Search the entries below for the word "gray" and copy each line that has it.

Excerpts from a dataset
++++++++++++++++++++

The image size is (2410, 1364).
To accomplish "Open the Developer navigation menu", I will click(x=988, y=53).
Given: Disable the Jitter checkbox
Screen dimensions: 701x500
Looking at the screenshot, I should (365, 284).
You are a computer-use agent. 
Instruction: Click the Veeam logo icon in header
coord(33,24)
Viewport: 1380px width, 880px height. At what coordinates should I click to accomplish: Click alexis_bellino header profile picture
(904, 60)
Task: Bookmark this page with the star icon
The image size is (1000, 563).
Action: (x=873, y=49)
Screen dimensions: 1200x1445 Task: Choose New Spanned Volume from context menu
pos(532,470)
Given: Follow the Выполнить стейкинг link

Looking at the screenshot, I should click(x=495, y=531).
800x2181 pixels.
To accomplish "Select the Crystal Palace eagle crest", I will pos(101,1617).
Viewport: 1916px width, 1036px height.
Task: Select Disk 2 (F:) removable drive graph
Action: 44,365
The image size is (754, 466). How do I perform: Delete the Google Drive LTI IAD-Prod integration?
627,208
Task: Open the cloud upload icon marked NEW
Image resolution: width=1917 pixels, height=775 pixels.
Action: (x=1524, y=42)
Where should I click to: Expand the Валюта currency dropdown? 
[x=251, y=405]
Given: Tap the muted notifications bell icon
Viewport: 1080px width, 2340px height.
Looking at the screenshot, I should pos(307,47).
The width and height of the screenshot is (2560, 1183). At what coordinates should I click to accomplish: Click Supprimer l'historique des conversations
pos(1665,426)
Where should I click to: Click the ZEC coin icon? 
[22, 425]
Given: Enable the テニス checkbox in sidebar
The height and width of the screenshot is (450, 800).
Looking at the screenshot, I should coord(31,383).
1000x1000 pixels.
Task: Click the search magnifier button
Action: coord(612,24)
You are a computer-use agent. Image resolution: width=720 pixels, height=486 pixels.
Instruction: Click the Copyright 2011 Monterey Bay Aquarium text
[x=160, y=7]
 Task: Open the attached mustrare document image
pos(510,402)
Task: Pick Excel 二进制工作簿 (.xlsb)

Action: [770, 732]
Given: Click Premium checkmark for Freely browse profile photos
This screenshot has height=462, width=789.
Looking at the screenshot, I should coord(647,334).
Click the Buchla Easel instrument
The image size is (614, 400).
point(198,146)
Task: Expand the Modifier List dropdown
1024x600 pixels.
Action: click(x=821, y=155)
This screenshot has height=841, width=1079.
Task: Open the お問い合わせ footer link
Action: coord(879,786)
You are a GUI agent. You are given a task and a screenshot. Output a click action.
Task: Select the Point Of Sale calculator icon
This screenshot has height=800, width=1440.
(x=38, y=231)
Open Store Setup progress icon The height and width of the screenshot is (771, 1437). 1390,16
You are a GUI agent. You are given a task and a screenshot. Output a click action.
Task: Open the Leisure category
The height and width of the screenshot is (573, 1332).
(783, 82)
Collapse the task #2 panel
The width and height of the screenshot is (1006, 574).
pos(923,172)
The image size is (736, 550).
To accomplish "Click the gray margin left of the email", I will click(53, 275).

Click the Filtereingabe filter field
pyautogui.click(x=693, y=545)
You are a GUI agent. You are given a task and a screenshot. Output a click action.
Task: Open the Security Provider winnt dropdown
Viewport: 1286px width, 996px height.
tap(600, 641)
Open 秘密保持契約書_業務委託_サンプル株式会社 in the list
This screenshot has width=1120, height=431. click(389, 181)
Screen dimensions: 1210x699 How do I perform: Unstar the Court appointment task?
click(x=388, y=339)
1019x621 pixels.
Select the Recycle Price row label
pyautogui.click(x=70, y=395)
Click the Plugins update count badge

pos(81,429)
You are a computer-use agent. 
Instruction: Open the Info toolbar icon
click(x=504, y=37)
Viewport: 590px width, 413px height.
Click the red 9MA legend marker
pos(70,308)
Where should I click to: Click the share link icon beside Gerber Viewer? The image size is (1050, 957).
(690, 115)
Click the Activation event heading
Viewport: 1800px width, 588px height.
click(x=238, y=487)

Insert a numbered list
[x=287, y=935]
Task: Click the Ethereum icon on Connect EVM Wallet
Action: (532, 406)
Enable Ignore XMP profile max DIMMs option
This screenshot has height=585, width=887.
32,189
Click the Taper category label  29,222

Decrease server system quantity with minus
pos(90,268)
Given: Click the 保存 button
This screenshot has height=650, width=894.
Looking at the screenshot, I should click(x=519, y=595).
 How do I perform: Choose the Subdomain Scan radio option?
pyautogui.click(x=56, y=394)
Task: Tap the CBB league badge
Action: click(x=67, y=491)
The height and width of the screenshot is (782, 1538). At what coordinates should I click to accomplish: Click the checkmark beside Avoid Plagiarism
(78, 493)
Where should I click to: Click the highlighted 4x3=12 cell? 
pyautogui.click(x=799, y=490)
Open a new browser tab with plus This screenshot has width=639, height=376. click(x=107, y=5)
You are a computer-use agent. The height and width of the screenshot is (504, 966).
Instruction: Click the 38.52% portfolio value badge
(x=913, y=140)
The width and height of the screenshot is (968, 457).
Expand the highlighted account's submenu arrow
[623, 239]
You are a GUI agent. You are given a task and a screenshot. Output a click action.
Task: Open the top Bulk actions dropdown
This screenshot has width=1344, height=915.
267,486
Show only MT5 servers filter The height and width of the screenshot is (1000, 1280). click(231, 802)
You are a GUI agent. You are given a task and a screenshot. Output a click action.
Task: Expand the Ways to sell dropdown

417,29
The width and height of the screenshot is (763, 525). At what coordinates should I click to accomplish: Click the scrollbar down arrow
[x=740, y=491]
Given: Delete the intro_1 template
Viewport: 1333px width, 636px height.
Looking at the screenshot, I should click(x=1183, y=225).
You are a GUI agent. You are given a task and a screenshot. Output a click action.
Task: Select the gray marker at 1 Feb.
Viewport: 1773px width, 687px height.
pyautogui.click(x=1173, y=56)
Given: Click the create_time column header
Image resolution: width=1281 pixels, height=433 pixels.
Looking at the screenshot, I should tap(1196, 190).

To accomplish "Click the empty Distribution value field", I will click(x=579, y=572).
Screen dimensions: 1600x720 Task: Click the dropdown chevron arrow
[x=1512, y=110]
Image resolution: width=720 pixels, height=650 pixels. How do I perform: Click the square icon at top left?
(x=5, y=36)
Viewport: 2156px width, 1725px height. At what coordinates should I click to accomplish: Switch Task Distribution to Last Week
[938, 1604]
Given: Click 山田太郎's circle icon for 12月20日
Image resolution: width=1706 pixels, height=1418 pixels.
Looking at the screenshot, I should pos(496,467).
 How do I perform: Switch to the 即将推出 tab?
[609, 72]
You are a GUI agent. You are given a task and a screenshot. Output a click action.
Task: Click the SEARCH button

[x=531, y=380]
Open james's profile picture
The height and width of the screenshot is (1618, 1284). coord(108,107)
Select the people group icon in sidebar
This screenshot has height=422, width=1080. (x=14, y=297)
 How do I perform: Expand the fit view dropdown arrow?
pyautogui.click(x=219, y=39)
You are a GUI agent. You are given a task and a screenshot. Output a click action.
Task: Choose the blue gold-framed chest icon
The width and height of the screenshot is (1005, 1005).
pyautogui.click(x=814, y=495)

++++++++++++++++++++

**Output below**
To accomplish "Click the gray margin left of the email", I will click(53, 275).
Task: Select the gray marker at 1 Feb.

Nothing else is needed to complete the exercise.